IMPORT

Purpose

Use the IMPORT command to transfer data from external data sources into Exasol. You can specify a table name to insert the imported data into that table. Else, the data is returned as result set.

Prerequisites

  • In the source system, you need to have privileges to read the table contents or the files.
  • In Exasol, you need to have system privilege IMPORT, and INSERT privileges to insert rows into the table.
  • When using a connection, you need to have the system privilege USE ANY CONNECTION or the connection is granted by the GRANT statement to the user, or to one of the user roles. For additional information, refer to the CREATE CONNECTION statement.
  • When using an error table, you need the appropriate rights for writing or inserting data.

Syntax

import::=

Import Statement

Import Statement

import_columns::=

Import_Columns

dbms_src::=

DBMS Source

DBMS Source

connection_def::=

Connection Definition

file_src::=

File Src

File Src

csv_cols::=

CSV Import Cols

fbv_cols::=

fbv import cols

file_opts::=

File Import Options

error_clause::=

Error Clause

Error Clause

error_dst::=

Error dst

script_src::=

Script Src

Usage Notes

  • The progress of the data transfer can be viewed using the system table EXA_USER_SESSIONS (column ACTIVITY) through a second connection screen.
  • Import statements can also be used within SELECT queries. For more information, refer to SELECT statement in the Query Language (DQL) section.
  • In case of an IMPORT from JDBC or CSV sources, decimals are truncated if the target data type has less precision than the source data type.
  • For additional information about ETL processes, refer to the ETL Processes section.

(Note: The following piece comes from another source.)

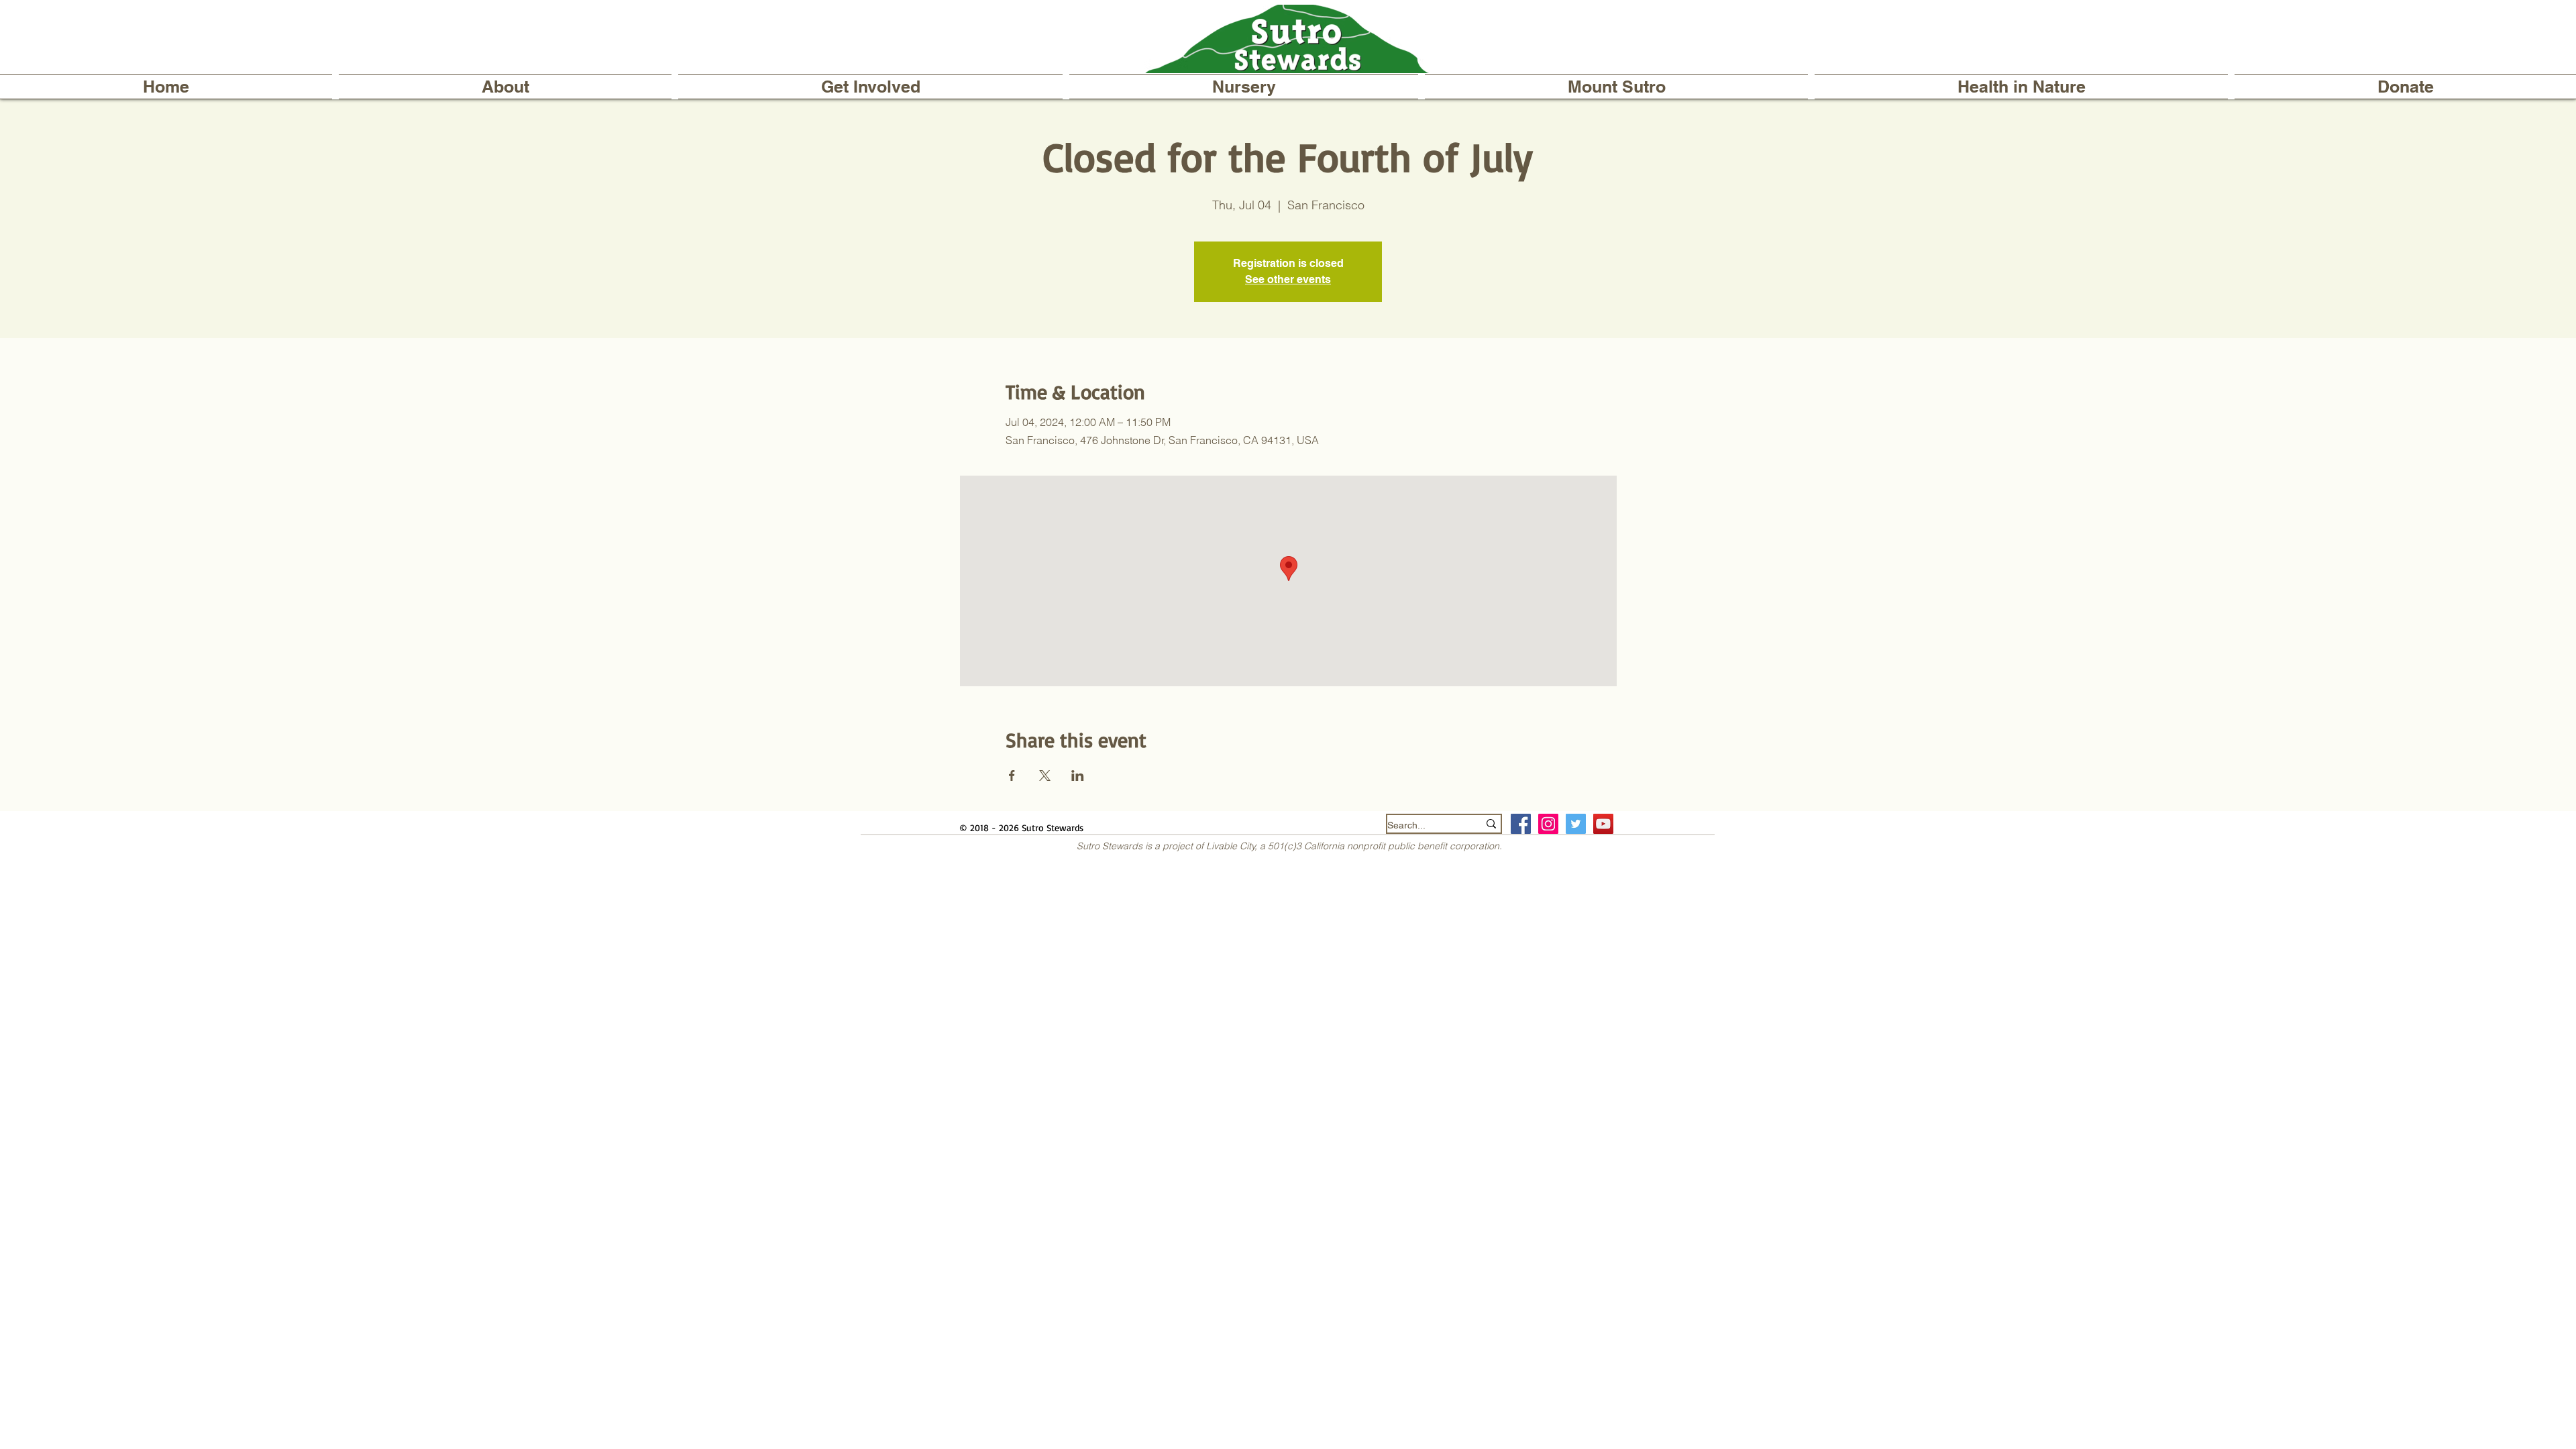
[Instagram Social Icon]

The following table provides you with an overview of the different elements and their meaning in the IMPORT command: 

Element Meaning
dbms_src

Defines the database source whose connection data is specified in the connection_def. You can choose among an Exasol connection (EXA), a native connection to an Oracle database (ORA) or a JDBC connection to any database (JDBC).

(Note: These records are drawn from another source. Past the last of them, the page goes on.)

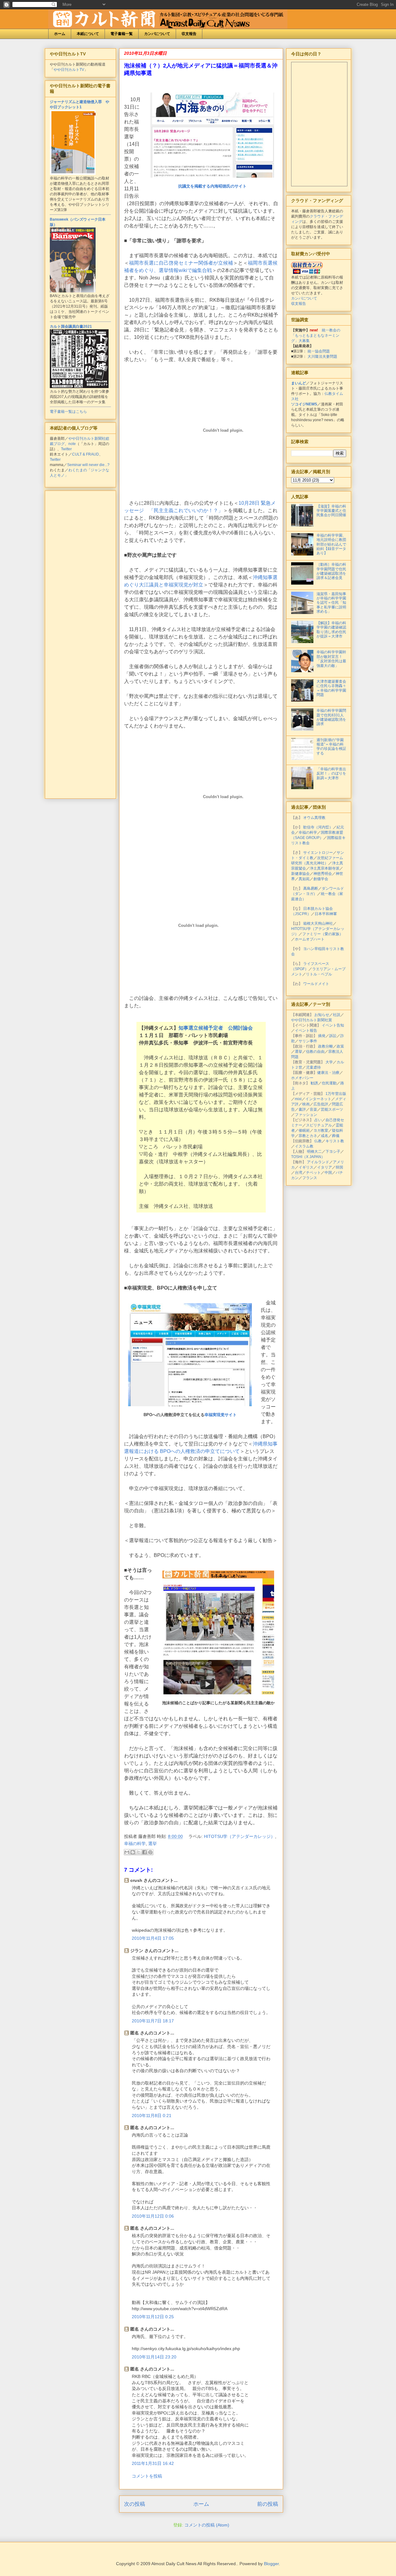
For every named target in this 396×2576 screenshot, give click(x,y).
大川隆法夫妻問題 (322, 356)
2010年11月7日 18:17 (153, 2020)
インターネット (318, 1099)
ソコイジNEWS (304, 404)
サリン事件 (308, 1041)
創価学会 (320, 879)
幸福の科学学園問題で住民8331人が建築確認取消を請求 (331, 717)
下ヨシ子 (332, 1151)
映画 (306, 1104)
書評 (302, 1109)
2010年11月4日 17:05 (153, 1938)
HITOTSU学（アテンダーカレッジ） (239, 1836)
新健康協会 (300, 873)
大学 (329, 1062)
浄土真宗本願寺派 (324, 868)
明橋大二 (314, 1151)
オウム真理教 (314, 817)
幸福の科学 (135, 1843)
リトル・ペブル (319, 974)
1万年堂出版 (335, 1093)
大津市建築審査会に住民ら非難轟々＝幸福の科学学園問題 (331, 688)
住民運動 (329, 1083)
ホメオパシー (302, 1078)
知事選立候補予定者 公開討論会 (216, 1028)
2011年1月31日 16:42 (153, 2463)
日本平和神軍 (326, 914)
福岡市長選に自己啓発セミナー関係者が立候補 (181, 263)
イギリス (306, 1167)
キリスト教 (334, 1141)
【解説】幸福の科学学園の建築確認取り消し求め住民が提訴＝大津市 (331, 629)
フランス (309, 1178)
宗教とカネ (308, 1136)
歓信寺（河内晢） (318, 827)
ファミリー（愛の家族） (322, 934)
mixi (298, 1099)
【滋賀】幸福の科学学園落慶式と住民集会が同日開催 (331, 510)
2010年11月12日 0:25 (153, 2316)
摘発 (321, 1036)
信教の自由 (315, 1051)
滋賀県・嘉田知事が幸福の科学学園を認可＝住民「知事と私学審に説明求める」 (331, 603)
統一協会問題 (319, 351)
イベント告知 (333, 1025)
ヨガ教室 (320, 1130)
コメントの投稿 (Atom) (206, 2524)
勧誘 (314, 1083)
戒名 (324, 1136)
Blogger (271, 2563)
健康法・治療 (328, 1072)
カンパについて (157, 34)
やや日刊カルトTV (69, 69)
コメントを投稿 (147, 2476)
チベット (313, 1172)
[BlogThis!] (133, 1852)
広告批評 (320, 1104)
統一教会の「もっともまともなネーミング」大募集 (315, 335)
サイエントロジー (318, 852)
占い (318, 1120)
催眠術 (304, 1130)
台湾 (298, 1172)
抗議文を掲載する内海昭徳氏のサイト (212, 186)
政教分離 (325, 1046)
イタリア (324, 1167)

Some JDBC drivers are already delivered as default (visible in EXAoperation) and can be used within the connection string (for example, jdbc:mysql, jdbc:postgres). You can additionally configure JDBC drivers in EXAoperation and choose them through the DRIVER option if its prefix is ambiguous.

Only the pre-installed JDBC drivers (marked gray in EXAoperation) are tested and officially supported. However, our support team will try to help you in case of problems with other drivers.

The source data can either be a database table (as an identifier like, for example, MY_SCHEMA.MY_TABLE) or a database statement (as a string like, for example, 'SELECT "TEST" FROM DUAL'). In the second case, this expression is executed on the source database, for example, a SQL query or a procedure call.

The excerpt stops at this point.